WHAT IS EXPECTED |
Swap "Screen dimensions" for "Display size" everywhere in the listing below, and reproduce every line otherwise unchanged.

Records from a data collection
•••••

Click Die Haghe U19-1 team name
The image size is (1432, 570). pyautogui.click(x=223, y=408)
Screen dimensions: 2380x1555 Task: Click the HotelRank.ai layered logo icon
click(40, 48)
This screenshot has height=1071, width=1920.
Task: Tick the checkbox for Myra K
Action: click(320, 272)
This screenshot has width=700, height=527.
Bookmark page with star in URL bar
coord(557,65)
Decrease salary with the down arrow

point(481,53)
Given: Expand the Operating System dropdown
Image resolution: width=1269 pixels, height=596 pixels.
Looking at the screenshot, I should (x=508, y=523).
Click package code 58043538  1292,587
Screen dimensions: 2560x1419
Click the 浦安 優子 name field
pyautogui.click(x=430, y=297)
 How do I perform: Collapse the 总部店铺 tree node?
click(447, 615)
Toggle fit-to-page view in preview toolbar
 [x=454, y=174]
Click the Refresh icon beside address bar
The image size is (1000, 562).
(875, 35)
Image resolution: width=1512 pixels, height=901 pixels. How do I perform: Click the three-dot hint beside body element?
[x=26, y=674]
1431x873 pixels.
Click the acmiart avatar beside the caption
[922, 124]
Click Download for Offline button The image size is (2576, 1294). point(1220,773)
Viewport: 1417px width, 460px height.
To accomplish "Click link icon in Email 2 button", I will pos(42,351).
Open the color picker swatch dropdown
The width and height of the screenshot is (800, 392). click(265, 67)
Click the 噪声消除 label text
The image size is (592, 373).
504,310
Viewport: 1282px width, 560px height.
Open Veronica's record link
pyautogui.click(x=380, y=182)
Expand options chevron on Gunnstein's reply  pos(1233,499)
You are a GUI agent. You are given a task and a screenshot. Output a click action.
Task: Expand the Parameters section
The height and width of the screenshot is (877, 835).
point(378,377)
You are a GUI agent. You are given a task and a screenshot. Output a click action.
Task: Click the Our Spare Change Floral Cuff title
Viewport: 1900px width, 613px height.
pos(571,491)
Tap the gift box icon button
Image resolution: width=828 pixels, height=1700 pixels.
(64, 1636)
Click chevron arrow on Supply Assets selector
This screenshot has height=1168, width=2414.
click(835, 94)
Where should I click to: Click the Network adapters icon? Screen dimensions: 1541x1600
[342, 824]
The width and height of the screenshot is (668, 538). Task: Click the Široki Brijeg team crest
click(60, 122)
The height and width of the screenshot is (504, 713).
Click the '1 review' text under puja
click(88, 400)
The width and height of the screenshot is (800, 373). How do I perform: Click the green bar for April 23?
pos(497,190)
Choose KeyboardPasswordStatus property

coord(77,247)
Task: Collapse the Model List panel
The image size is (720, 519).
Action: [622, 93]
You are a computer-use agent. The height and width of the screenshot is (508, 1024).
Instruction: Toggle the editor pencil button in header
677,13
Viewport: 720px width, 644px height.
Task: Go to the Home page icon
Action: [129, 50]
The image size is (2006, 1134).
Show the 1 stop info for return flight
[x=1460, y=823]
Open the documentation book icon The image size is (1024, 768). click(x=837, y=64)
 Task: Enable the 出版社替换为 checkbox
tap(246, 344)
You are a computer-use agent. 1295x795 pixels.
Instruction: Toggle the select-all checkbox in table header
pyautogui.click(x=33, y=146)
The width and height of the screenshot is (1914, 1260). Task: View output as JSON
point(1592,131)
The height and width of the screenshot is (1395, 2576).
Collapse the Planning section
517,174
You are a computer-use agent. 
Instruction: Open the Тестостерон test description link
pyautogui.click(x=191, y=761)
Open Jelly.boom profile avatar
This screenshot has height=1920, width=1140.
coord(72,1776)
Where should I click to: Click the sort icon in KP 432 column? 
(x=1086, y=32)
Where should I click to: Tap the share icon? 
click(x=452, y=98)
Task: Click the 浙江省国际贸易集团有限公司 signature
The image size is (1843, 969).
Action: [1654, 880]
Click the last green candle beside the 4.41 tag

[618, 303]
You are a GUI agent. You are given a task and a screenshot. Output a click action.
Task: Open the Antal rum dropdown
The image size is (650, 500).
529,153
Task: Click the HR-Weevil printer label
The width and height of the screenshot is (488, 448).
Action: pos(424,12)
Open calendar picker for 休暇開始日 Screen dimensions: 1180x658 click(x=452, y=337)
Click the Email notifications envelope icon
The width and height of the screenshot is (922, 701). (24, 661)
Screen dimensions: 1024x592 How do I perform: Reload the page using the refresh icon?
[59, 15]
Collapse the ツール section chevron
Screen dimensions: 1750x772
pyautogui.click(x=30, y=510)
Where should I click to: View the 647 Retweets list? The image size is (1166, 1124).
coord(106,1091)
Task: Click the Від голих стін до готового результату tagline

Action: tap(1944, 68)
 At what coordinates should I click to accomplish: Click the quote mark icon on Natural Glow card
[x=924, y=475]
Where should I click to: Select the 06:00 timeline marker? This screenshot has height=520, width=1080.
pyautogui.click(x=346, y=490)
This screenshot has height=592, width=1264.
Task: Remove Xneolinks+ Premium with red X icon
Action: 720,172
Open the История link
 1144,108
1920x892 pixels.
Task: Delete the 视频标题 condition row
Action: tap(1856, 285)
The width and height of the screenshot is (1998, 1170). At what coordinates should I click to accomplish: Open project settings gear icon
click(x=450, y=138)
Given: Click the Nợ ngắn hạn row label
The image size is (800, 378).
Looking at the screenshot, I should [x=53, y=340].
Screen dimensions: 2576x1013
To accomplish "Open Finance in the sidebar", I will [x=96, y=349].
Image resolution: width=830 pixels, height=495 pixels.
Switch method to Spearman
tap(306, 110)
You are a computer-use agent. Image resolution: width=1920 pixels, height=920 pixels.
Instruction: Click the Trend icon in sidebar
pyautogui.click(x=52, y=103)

•••••

OUTPUT OF THE EXERCISE |
Click Die Haghe U19-1 team name
The image size is (1432, 570). pyautogui.click(x=223, y=408)
Display size: 2380x1555 Task: Click the HotelRank.ai layered logo icon
click(40, 48)
This screenshot has height=1071, width=1920.
Task: Tick the checkbox for Myra K
Action: click(320, 272)
This screenshot has width=700, height=527.
Bookmark page with star in URL bar
coord(557,65)
Decrease salary with the down arrow

point(481,53)
Given: Expand the Operating System dropdown
Image resolution: width=1269 pixels, height=596 pixels.
Looking at the screenshot, I should (x=508, y=523).
Click package code 58043538  1292,587
Display size: 2560x1419
Click the 浦安 優子 name field
pyautogui.click(x=430, y=297)
 How do I perform: Collapse the 总部店铺 tree node?
click(447, 615)
Toggle fit-to-page view in preview toolbar
 [x=454, y=174]
Click the Refresh icon beside address bar
The image size is (1000, 562).
(875, 35)
Image resolution: width=1512 pixels, height=901 pixels. How do I perform: Click the three-dot hint beside body element?
[x=26, y=674]
1431x873 pixels.
Click the acmiart avatar beside the caption
[922, 124]
Click Download for Offline button The image size is (2576, 1294). point(1220,773)
Viewport: 1417px width, 460px height.
To accomplish "Click link icon in Email 2 button", I will pos(42,351).
Open the color picker swatch dropdown
The width and height of the screenshot is (800, 392). click(265, 67)
Click the 噪声消除 label text
The image size is (592, 373).
504,310
Viewport: 1282px width, 560px height.
Open Veronica's record link
pyautogui.click(x=380, y=182)
Expand options chevron on Gunnstein's reply  pos(1233,499)
You are a GUI agent. You are given a task and a screenshot. Output a click action.
Task: Expand the Parameters section
The height and width of the screenshot is (877, 835).
point(378,377)
You are a GUI agent. You are given a task and a screenshot. Output a click action.
Task: Click the Our Spare Change Floral Cuff title
Viewport: 1900px width, 613px height.
pos(571,491)
Tap the gift box icon button
Image resolution: width=828 pixels, height=1700 pixels.
(64, 1636)
Click chevron arrow on Supply Assets selector
This screenshot has height=1168, width=2414.
click(835, 94)
Where should I click to: Click the Network adapters icon? Display size: 1541x1600
[342, 824]
The width and height of the screenshot is (668, 538). Task: Click the Široki Brijeg team crest
click(60, 122)
The height and width of the screenshot is (504, 713).
Click the '1 review' text under puja
click(88, 400)
The width and height of the screenshot is (800, 373). How do I perform: Click the green bar for April 23?
pos(497,190)
Choose KeyboardPasswordStatus property

coord(77,247)
Task: Collapse the Model List panel
The image size is (720, 519).
Action: [622, 93]
You are a computer-use agent. The height and width of the screenshot is (508, 1024).
Instruction: Toggle the editor pencil button in header
677,13
Viewport: 720px width, 644px height.
Task: Go to the Home page icon
Action: [129, 50]
The image size is (2006, 1134).
Show the 1 stop info for return flight
[x=1460, y=823]
Open the documentation book icon The image size is (1024, 768). click(x=837, y=64)
 Task: Enable the 出版社替换为 checkbox
tap(246, 344)
You are a computer-use agent. 1295x795 pixels.
Instruction: Toggle the select-all checkbox in table header
pyautogui.click(x=33, y=146)
The width and height of the screenshot is (1914, 1260). Task: View output as JSON
point(1592,131)
The height and width of the screenshot is (1395, 2576).
Collapse the Planning section
517,174
You are a computer-use agent. 
Instruction: Open the Тестостерон test description link
pyautogui.click(x=191, y=761)
Open Jelly.boom profile avatar
This screenshot has height=1920, width=1140.
coord(72,1776)
Where should I click to: Click the sort icon in KP 432 column? 
(x=1086, y=32)
Where should I click to: Tap the share icon? 
click(x=452, y=98)
Task: Click the 浙江省国际贸易集团有限公司 signature
The image size is (1843, 969).
Action: [1654, 880]
Click the last green candle beside the 4.41 tag

[618, 303]
You are a GUI agent. You are given a task and a screenshot. Output a click action.
Task: Open the Antal rum dropdown
The image size is (650, 500).
529,153
Task: Click the HR-Weevil printer label
The width and height of the screenshot is (488, 448).
Action: pos(424,12)
Open calendar picker for 休暇開始日 Display size: 1180x658 click(x=452, y=337)
Click the Email notifications envelope icon
The width and height of the screenshot is (922, 701). (24, 661)
Display size: 1024x592 How do I perform: Reload the page using the refresh icon?
[59, 15]
Collapse the ツール section chevron
Display size: 1750x772
pyautogui.click(x=30, y=510)
Where should I click to: View the 647 Retweets list? The image size is (1166, 1124).
coord(106,1091)
Task: Click the Від голих стін до готового результату tagline

Action: tap(1944, 68)
 At what coordinates should I click to accomplish: Click the quote mark icon on Natural Glow card
[x=924, y=475]
Where should I click to: Select the 06:00 timeline marker? This screenshot has height=520, width=1080.
pyautogui.click(x=346, y=490)
This screenshot has height=592, width=1264.
Task: Remove Xneolinks+ Premium with red X icon
Action: 720,172
Open the История link
 1144,108
1920x892 pixels.
Task: Delete the 视频标题 condition row
Action: tap(1856, 285)
The width and height of the screenshot is (1998, 1170). At what coordinates should I click to accomplish: Open project settings gear icon
click(x=450, y=138)
Given: Click the Nợ ngắn hạn row label
The image size is (800, 378).
Looking at the screenshot, I should [x=53, y=340].
Display size: 2576x1013
To accomplish "Open Finance in the sidebar", I will [x=96, y=349].
Image resolution: width=830 pixels, height=495 pixels.
Switch method to Spearman
tap(306, 110)
You are a computer-use agent. Image resolution: width=1920 pixels, height=920 pixels.
Instruction: Click the Trend icon in sidebar
pyautogui.click(x=52, y=103)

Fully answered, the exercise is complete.